== A run of records ==
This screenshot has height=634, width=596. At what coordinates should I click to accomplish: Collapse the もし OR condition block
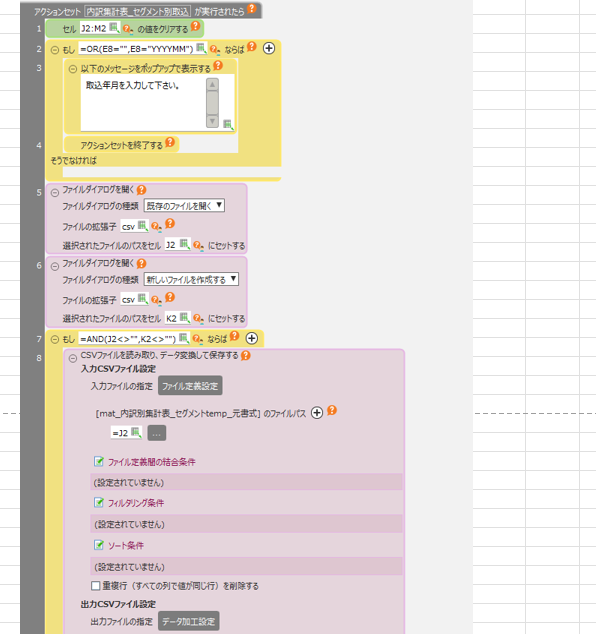pos(55,50)
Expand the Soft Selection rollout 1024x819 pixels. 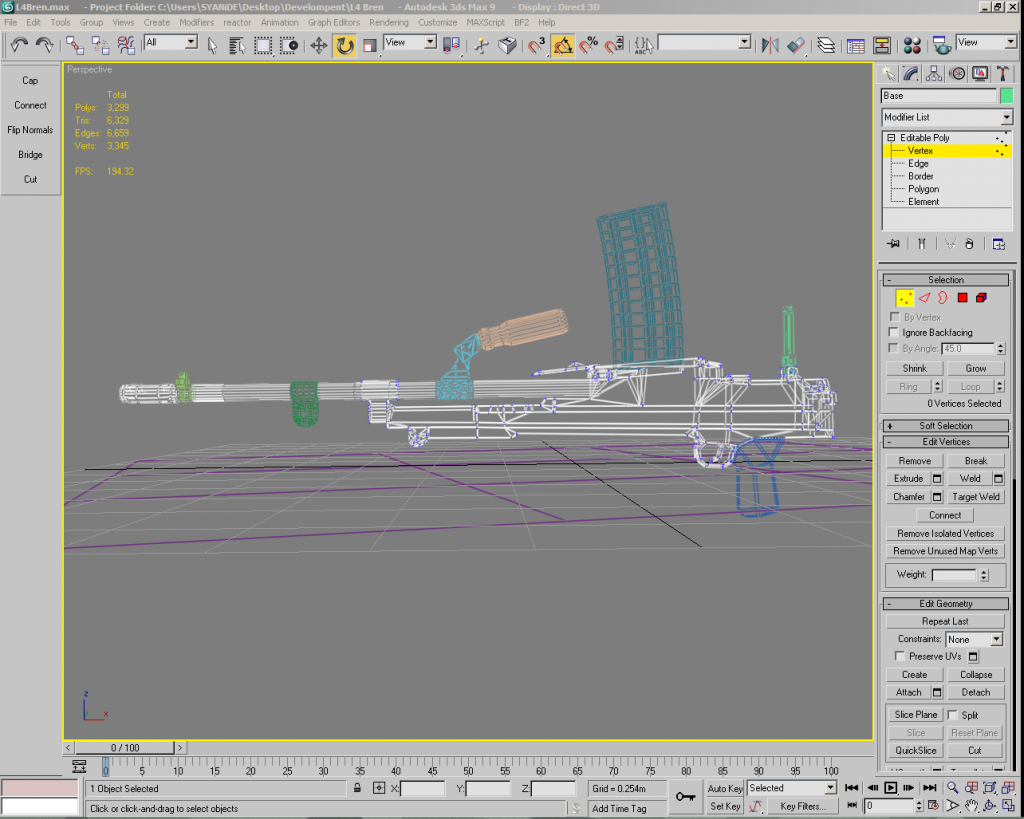945,426
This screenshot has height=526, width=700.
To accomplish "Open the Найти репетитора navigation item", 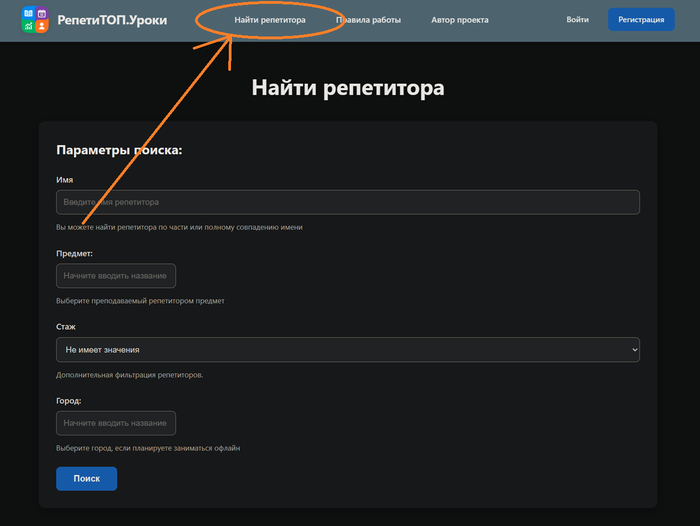I will (270, 20).
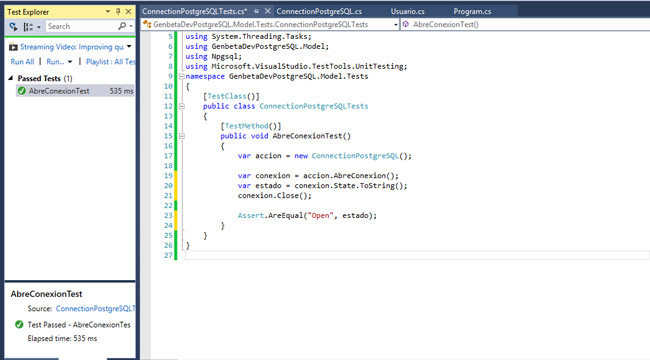Switch to the ConnectionPostgreSQL.cs tab
Screen dimensions: 650x360
[319, 11]
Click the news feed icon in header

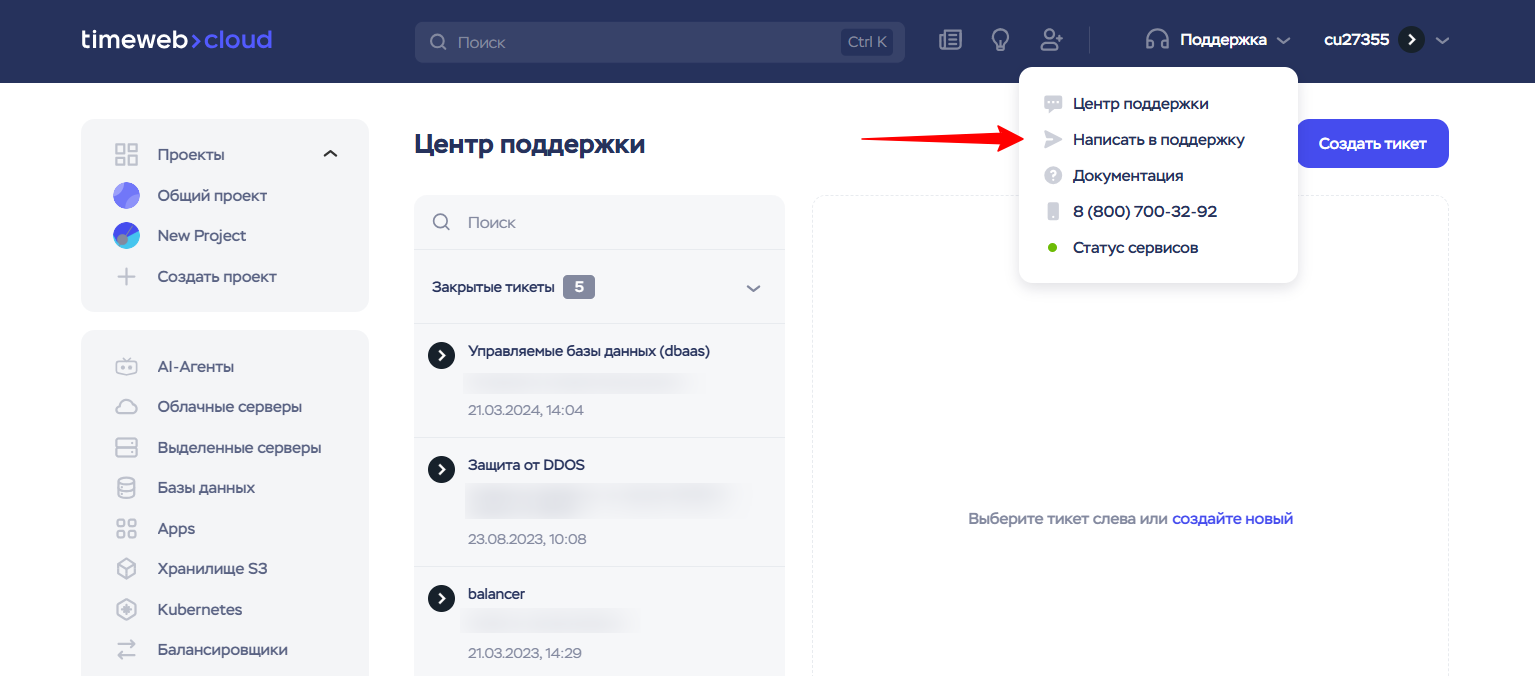click(950, 40)
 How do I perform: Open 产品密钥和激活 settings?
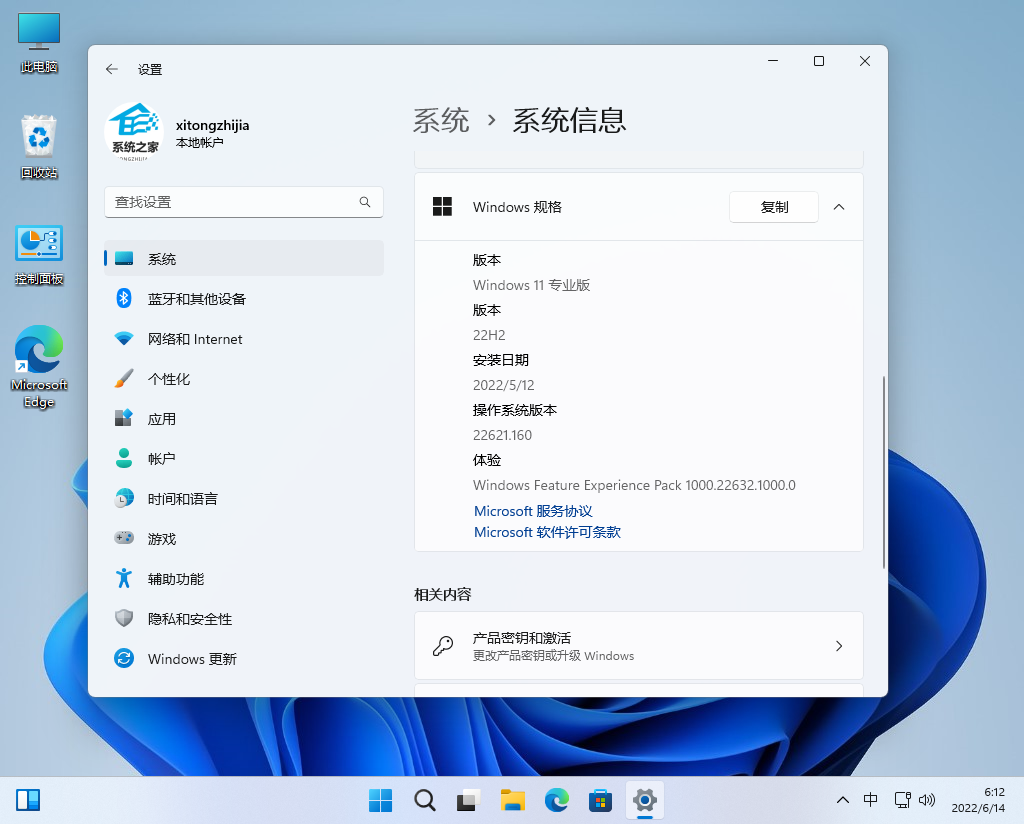click(x=638, y=645)
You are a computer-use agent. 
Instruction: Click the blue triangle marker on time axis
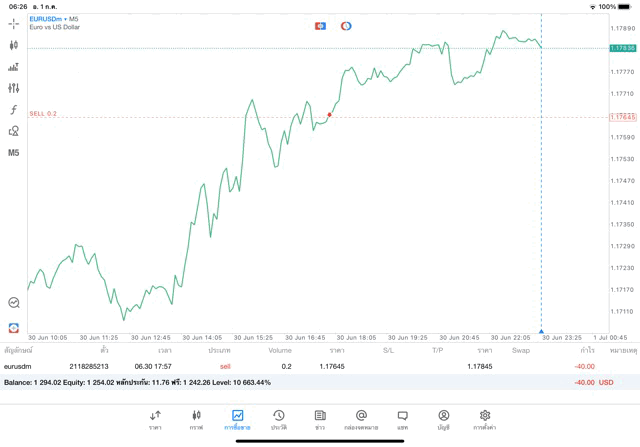[541, 330]
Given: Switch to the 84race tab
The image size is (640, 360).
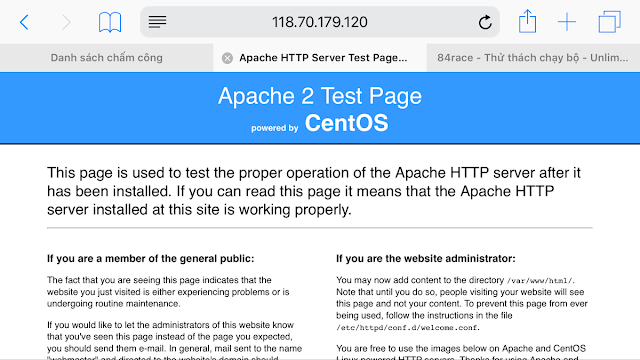Looking at the screenshot, I should (x=533, y=58).
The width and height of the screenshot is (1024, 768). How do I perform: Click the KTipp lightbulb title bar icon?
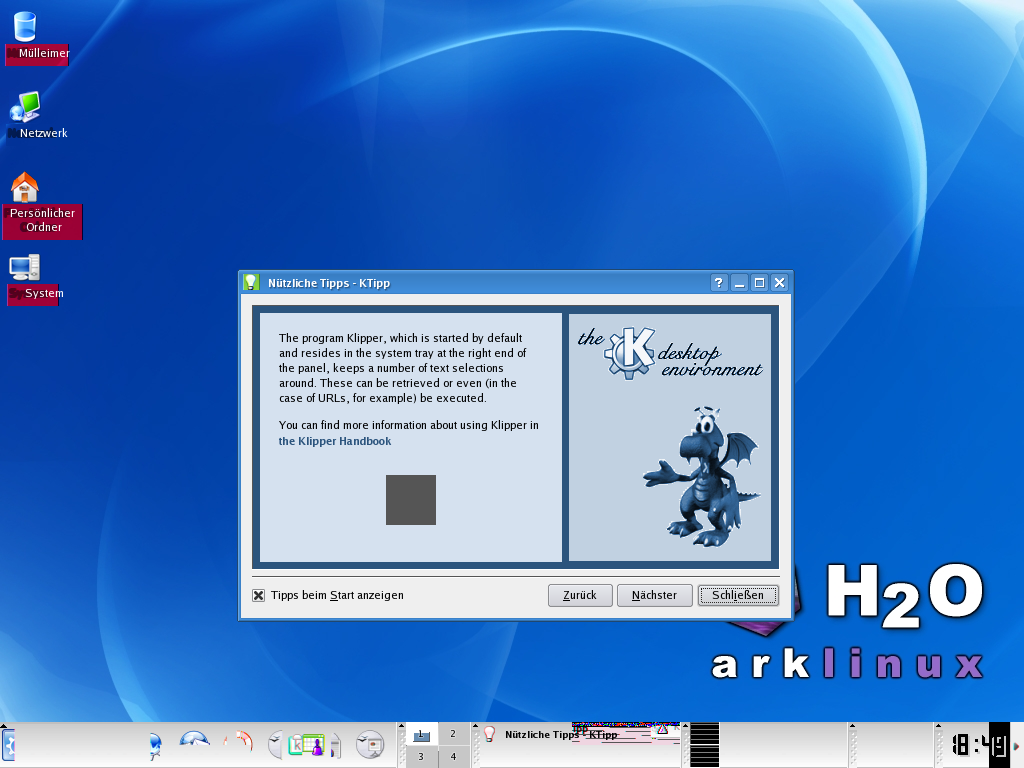tap(251, 283)
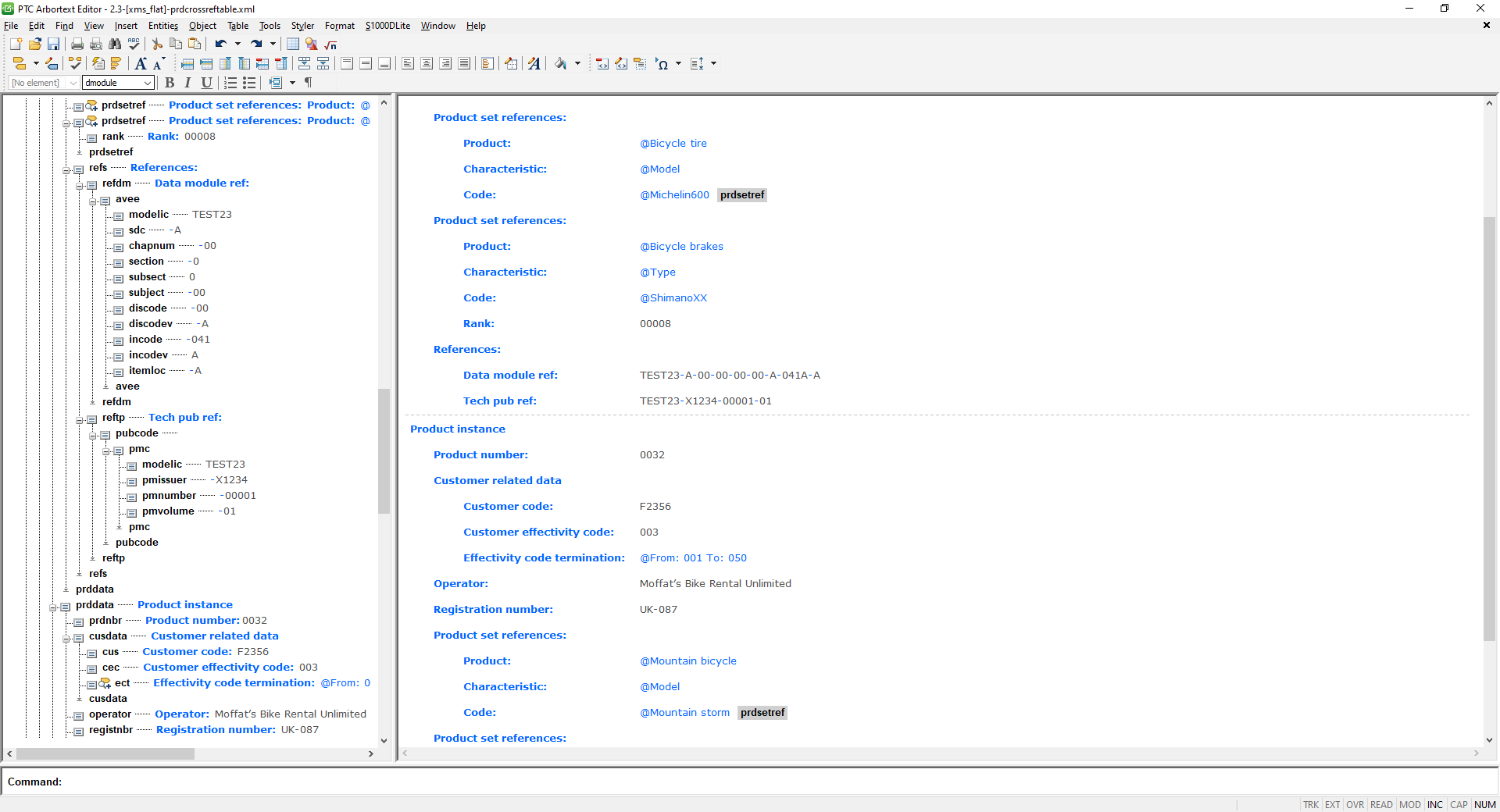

== Short task ==
Turn the records, starting at the line that contains "Given: Switch to the 84race tab" and ending at the end of the records, into a Markdown table with the columns Row and Record line. Number each non-blank line in Row, and leave the pictures out.

== Answer to this problem ==
| Row | Record line |
|---|---|
| 1 | Given: Switch to the 84race tab |
| 2 | The image size is (640, 360). |
| 3 | Looking at the screenshot, I should (x=533, y=58). |
| 4 | The width and height of the screenshot is (1024, 768). How do I perform: Click the KTipp lightbulb title bar icon? |
| 5 | tap(251, 283) |